Wall Of Death Cycle Protest In London

Protest By A Cycling Safety Pressure Group Has Urged London Councils To Do More To Segregate Riders From Motorised Traffic

04.04.2014

Road safety for cyclists may be a more prominent issue in the upcoming European and local election campaigns, following the unveiling of a memorial to riders killed on London's roads.

Safety campaigners from protest group Stop Killing Cyclists (SKC) dismounted from their bikes and unveiled a lengthy banner - dubbed a "wall of death" - outside Westminster City Hall with 56 red crosses, one for each of the riders killed on the capital's roads since the last local elections in 2010, The Evening Standard reports.

The most recent victims included bus depot manager Kevin Lane, who was killed in Woodford Green in February, plus retired teacher Michael Mason, who died after an accident in Regent Street last month. SKC was launched after six cyclists died last November.

Westminster is among the 30 councils out of 33 in the capital that failed to install segregated cycle lanes since 2010, the pressure group said. The only local authorities that have taken such action are Ealing, Waltham Forest and Camden.

Furthermore, freedom of information requests have revealed only four - Barking and Dagenham, Barnet, Hounslow and Waltham Forest - will be introducing Dutch-style segregated lanes next year. By contrast, 13 boroughs admitted they had no segregated lanes at all.

Author of the group's report Will Nickell remarked: "This research for the first time exposes the lethal failure by the vast majority of London's boroughs to invest in Go-Dutch standard segregated safe-cycle lanes."

Local authorities in London have spent a collective total of £795,000 on segregated lanes in the past four years, but SKC wants to see this increase. Spokesman Donnachadh McCarthy said the group will be asking all candidates in the upcoming elections to support the spending of ten per cent of the transport budget on establishing segregated lane systems.

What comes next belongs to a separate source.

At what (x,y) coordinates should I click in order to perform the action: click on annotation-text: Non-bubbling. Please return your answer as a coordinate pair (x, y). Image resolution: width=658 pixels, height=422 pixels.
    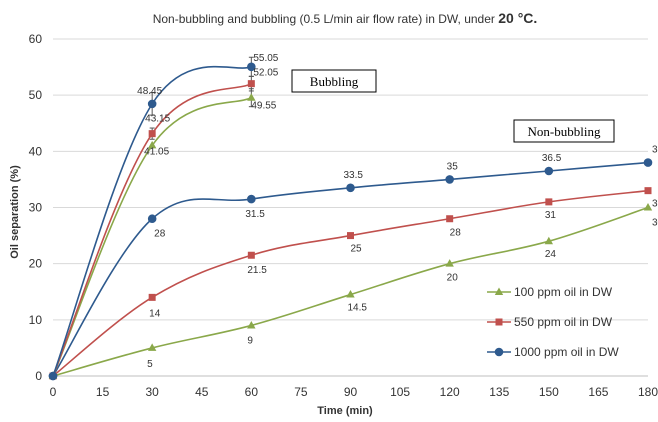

In addition to the potential dangers to cyclists of traffic in built-up areas, the state of roads can also be a frequent point of concern for riders.

Last month, an inquest ruled that the condition of the A65 road at Giggleswick in North Yorkshire was to blame for an accident in which a rider came off his bike when he hit a pothole and fell in front of an oncoming vehicle.

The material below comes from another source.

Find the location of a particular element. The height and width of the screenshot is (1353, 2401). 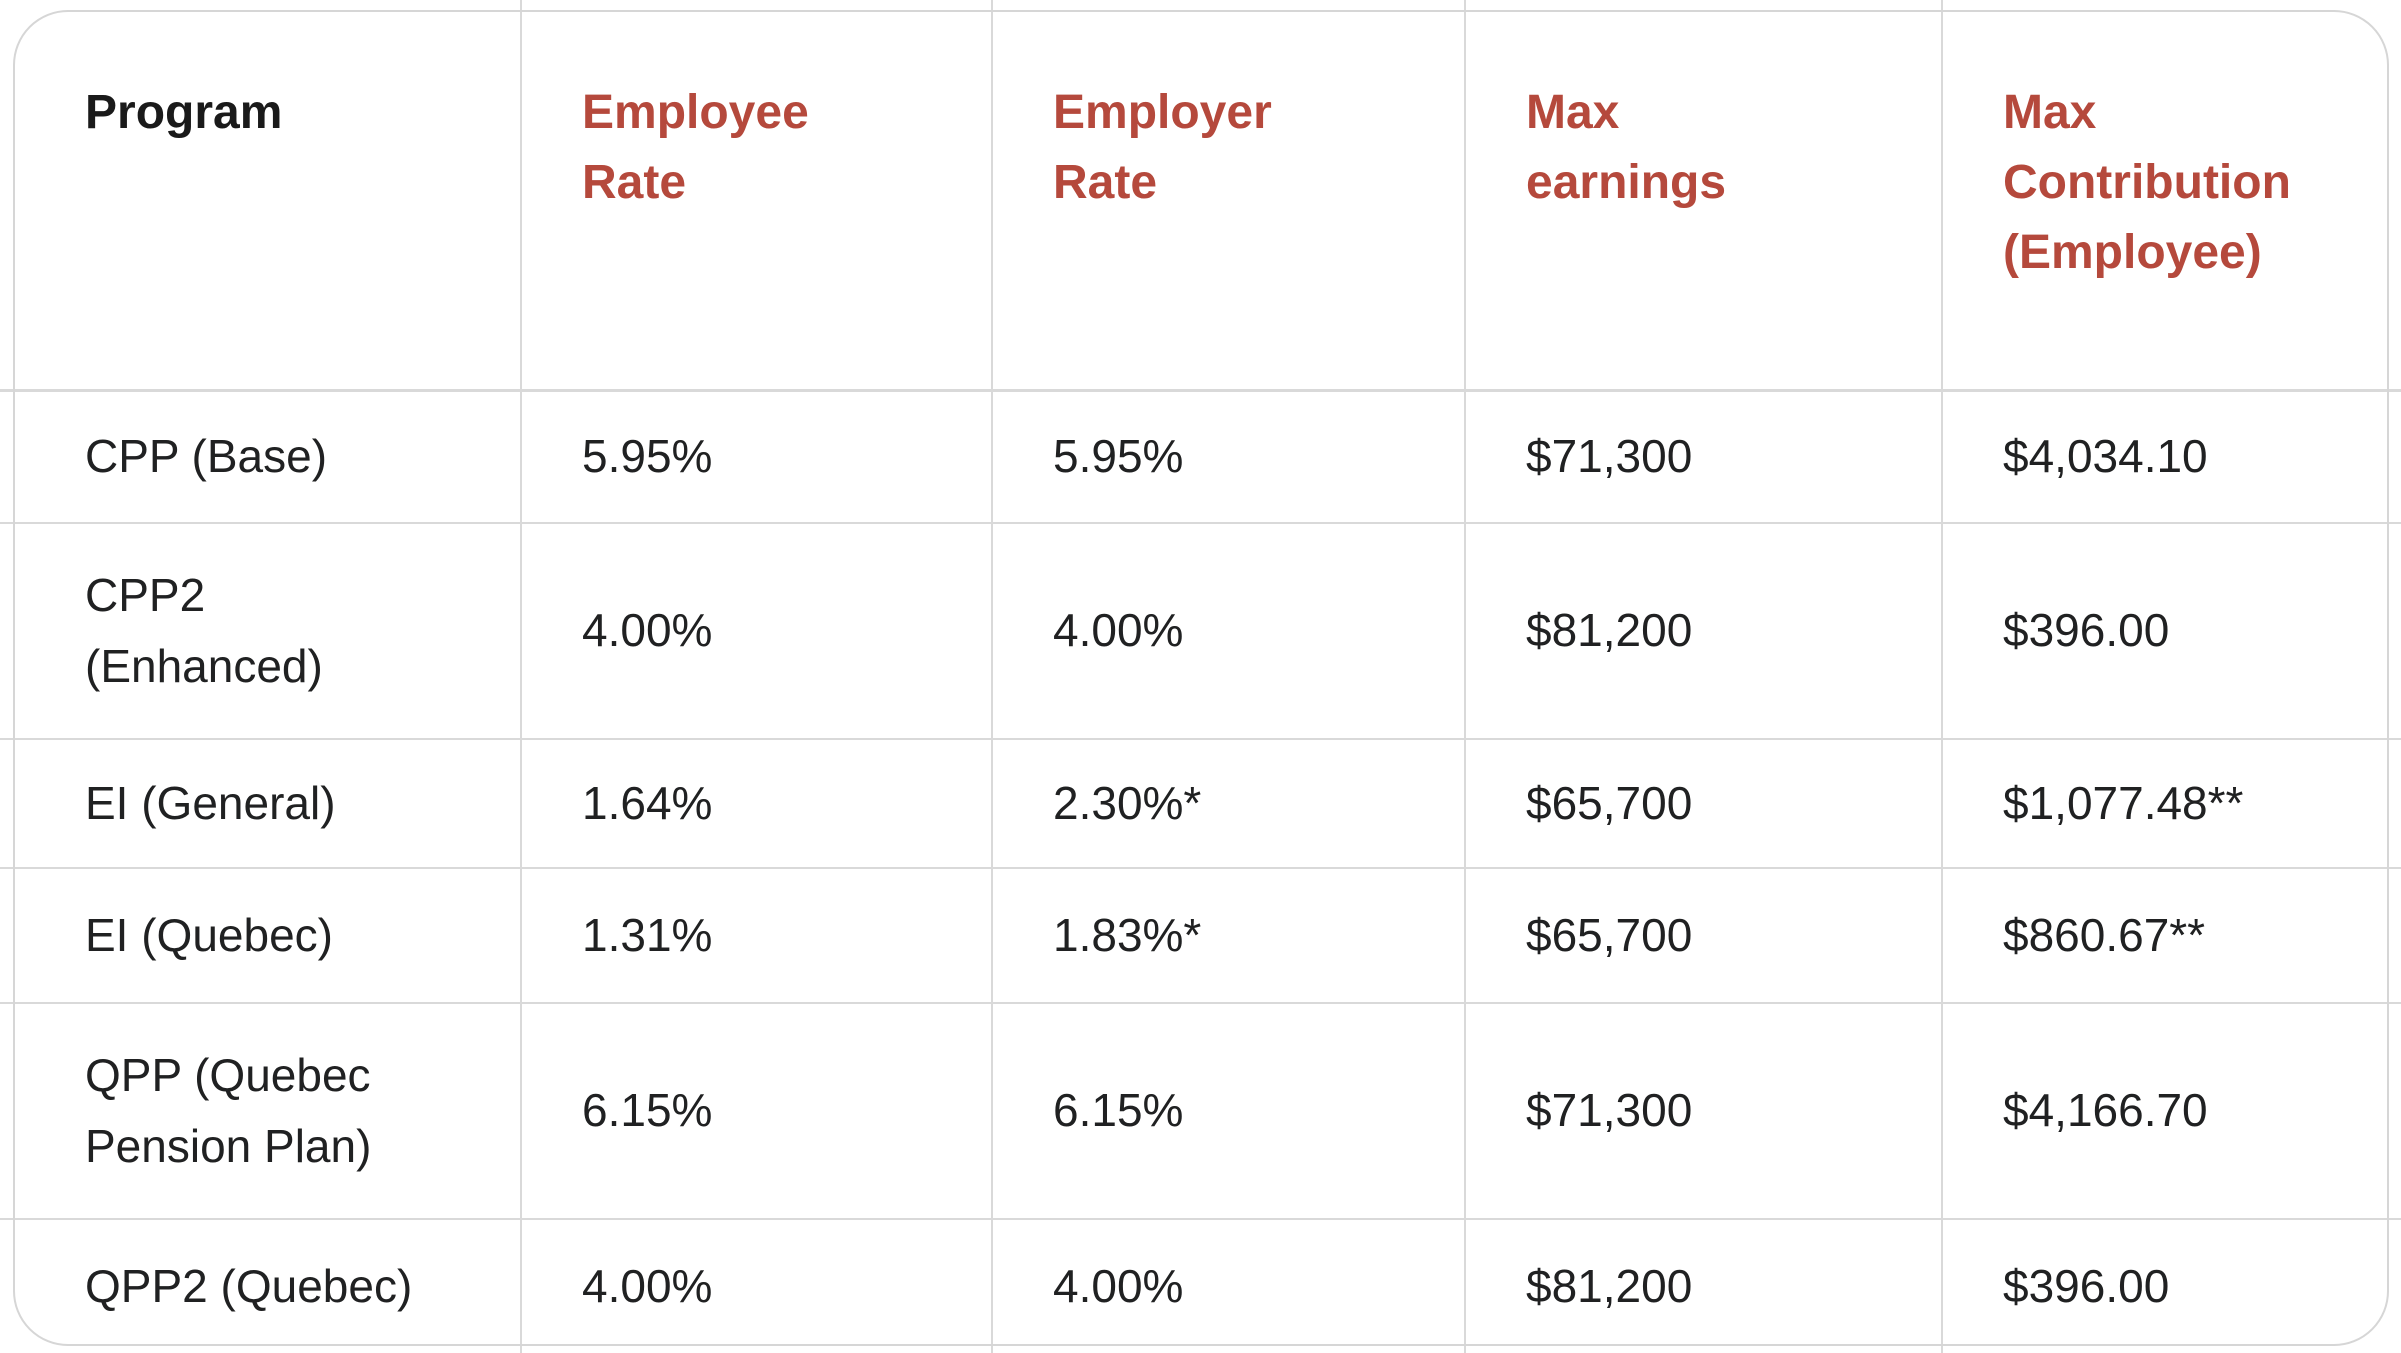

cell-program: QPP2 (Quebec) is located at coordinates (261, 1286).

If you or a loved one has been injured in cycling accident, our specialist cycling accident lawyers could help you claim compensation. Visit our Road Traffic Accident Compensation page for more information.

Expert Opinion
Cycling safety has never been so firmly in the spotlight and SKC’s campaign demonstrates its determination to ensure that the Government and local authorities recognise the need for urgent action to prevent further fatalities.

"Due to our work on behalf of injured victims and the families of cyclists injured and killed in road traffic collisions, we have seen the consequences that such incidents have on cyclist’s loved ones, their friends and the wider community.

"The number of cycling deaths across the UK and especially in London has reached worryingly high levels and everything possible needs to be done to reduce this trend, including the use of more cycle-friendly road layouts and improvements to the conditions of existing routes."